Entries on target coordinates:
— START —

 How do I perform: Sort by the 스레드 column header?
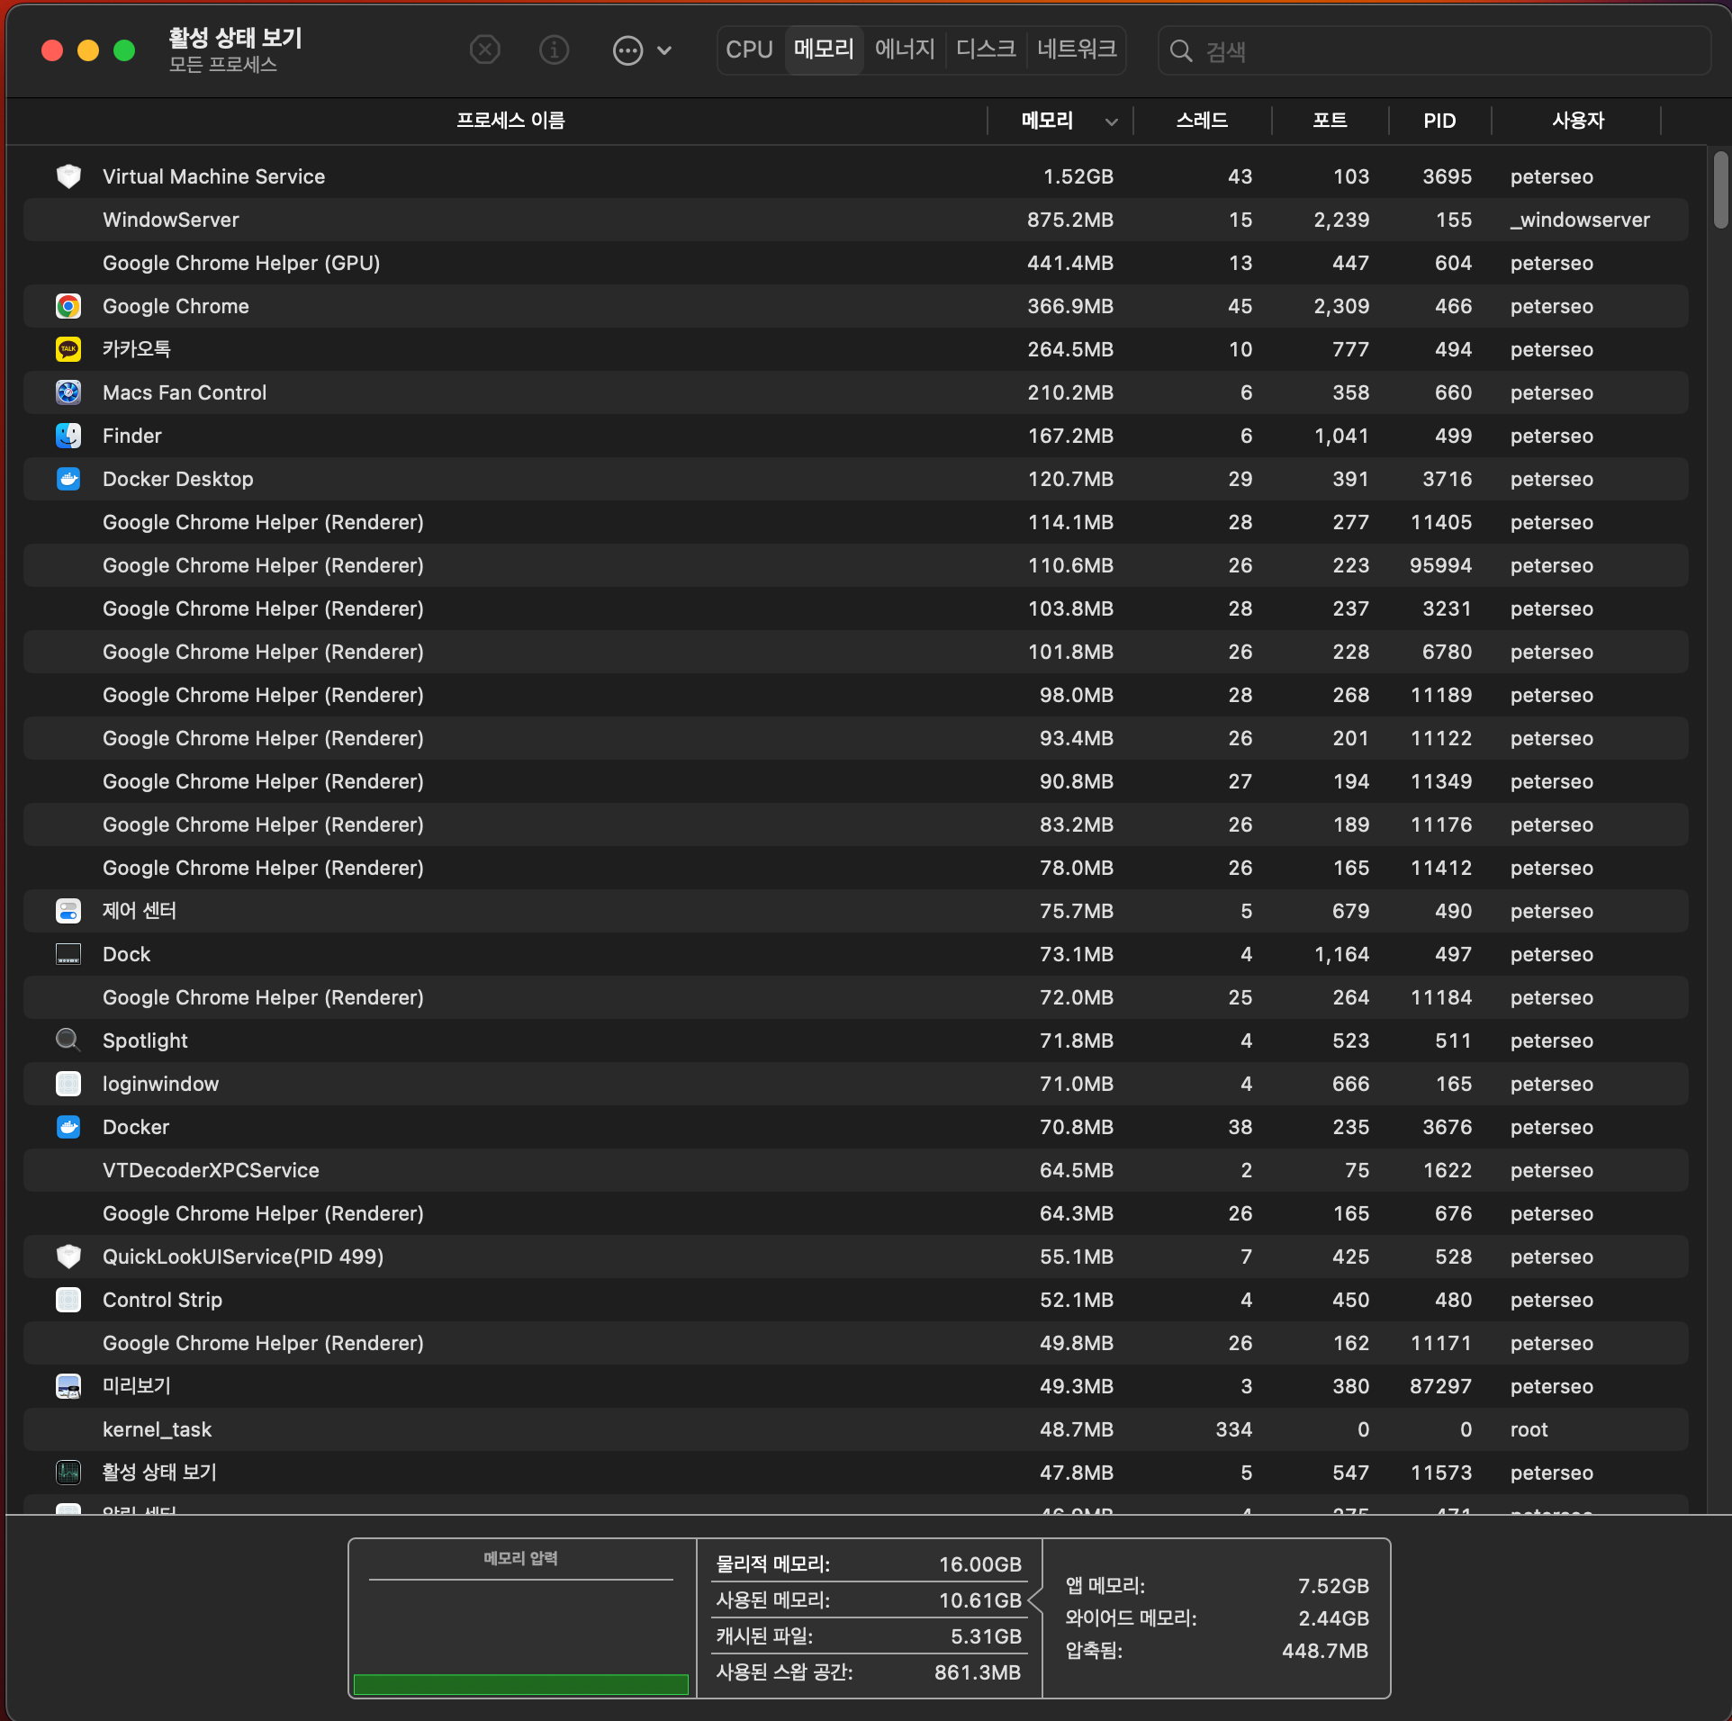(x=1202, y=121)
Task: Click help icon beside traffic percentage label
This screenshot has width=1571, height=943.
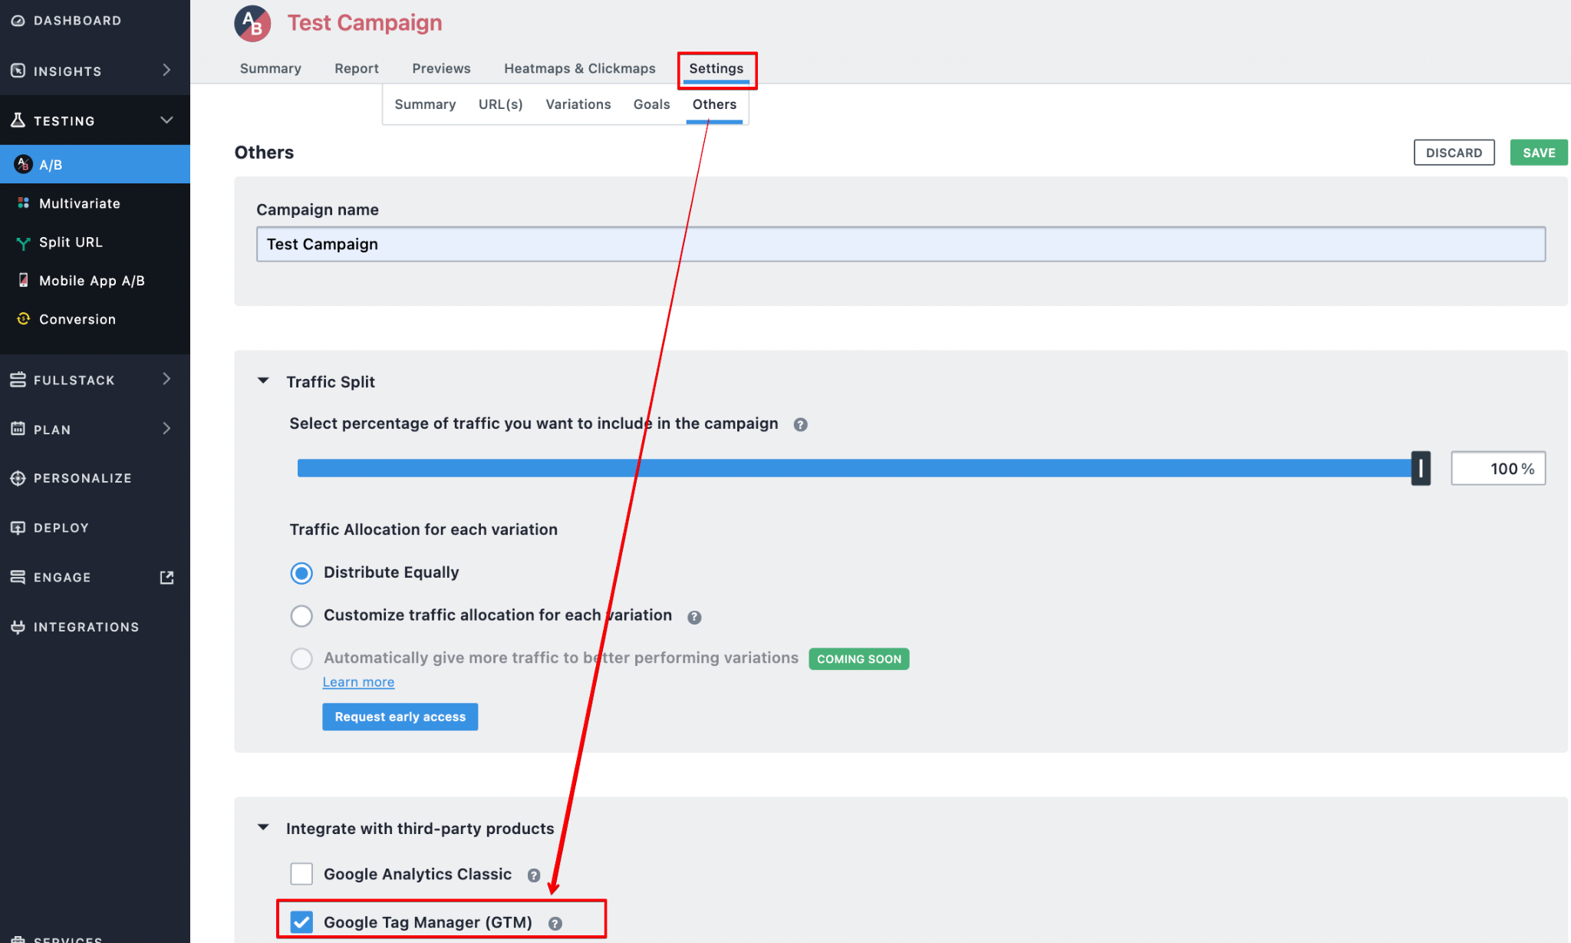Action: tap(800, 424)
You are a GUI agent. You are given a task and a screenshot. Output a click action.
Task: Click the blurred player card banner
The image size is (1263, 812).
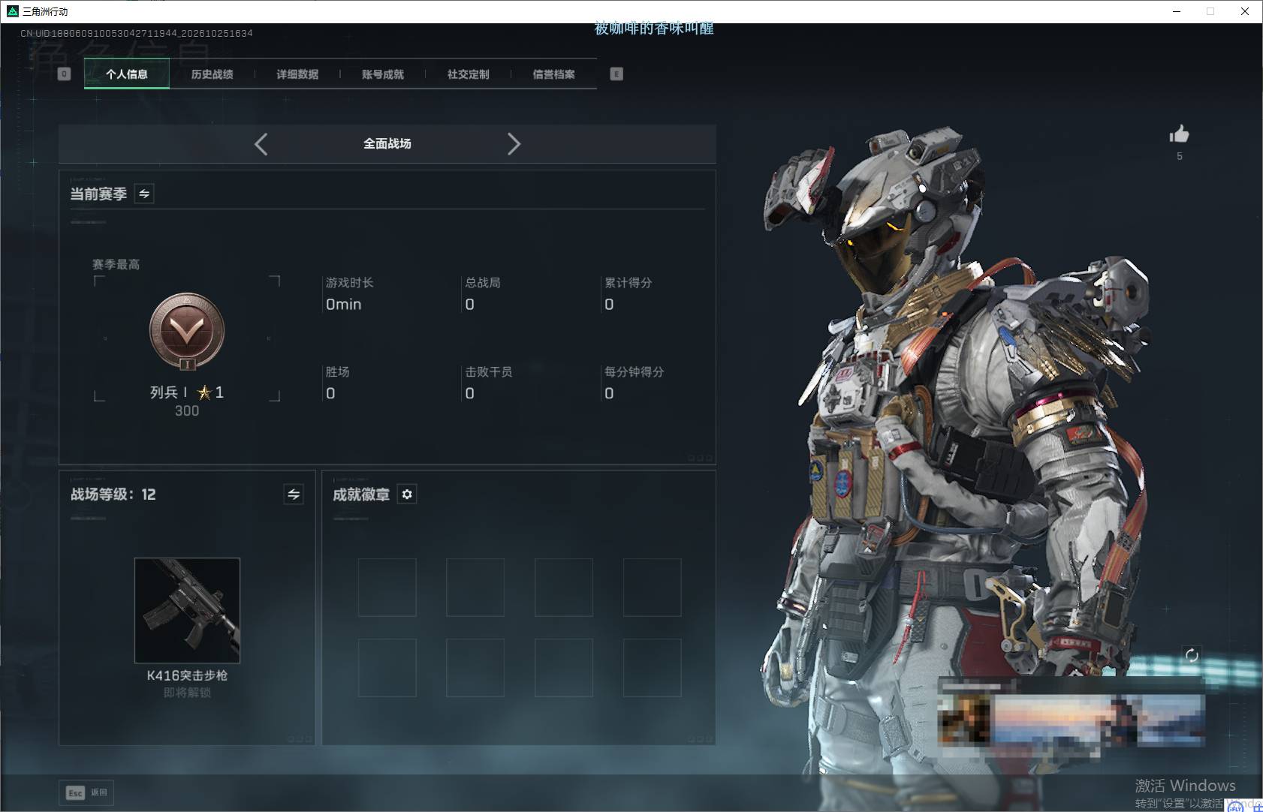pyautogui.click(x=1072, y=718)
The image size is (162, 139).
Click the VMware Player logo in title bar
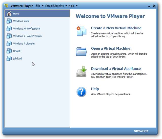coord(6,6)
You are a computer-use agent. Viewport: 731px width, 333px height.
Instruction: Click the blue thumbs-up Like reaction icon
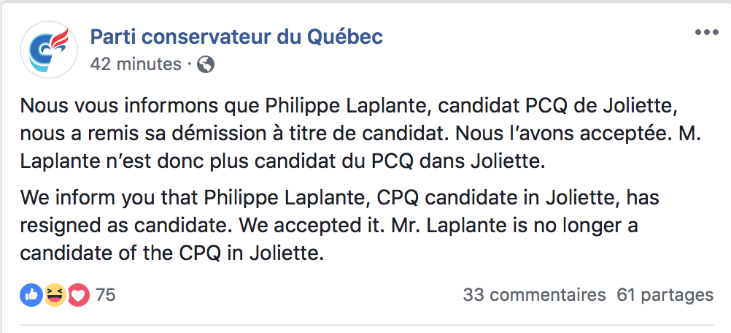31,295
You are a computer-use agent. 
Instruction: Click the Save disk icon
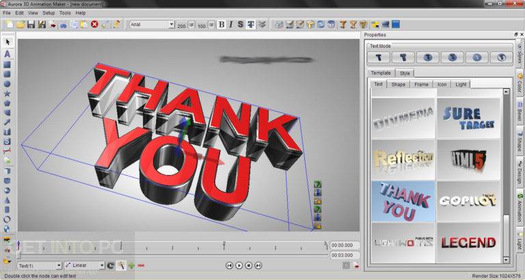(x=31, y=24)
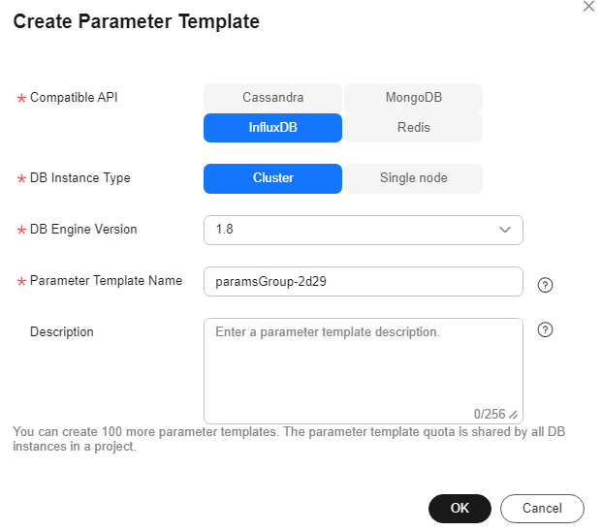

— END —

» **Set exercise**
Render the material above as a Markdown table with the columns "Row" and "Line", giving one numbered row per line and skipping blank lines. Leave the pictures out.

» **Exercise answer**
| Row | Line |
|---|---|
| 1 |  How do I perform: Sort by the 스레드 column header? |
| 2 | (x=1202, y=121) |
| 3 | Task: Click help icon beside traffic percentage label |
| 4 | This screenshot has width=1571, height=943. |
| 5 | Action: tap(800, 424) |
| 6 | You are a GUI agent. You are given a task and a screenshot. Output a click action. |
| 7 | Task: Click the blurred player card banner |
| 8 | The image size is (1263, 812). |
| 9 | pyautogui.click(x=1072, y=718) |
| 10 | The image size is (162, 139). |
| 11 | Click the VMware Player logo in title bar |
| 12 | coord(6,6) |
| 13 | You are a computer-use agent. Viewport: 731px width, 333px height. |
| 14 | Instruction: Click the blue thumbs-up Like reaction icon |
| 15 | 31,295 |
| 16 | You are a computer-use agent.  |
| 17 | Instruction: Click the Save disk icon |
| 18 | (x=31, y=24) |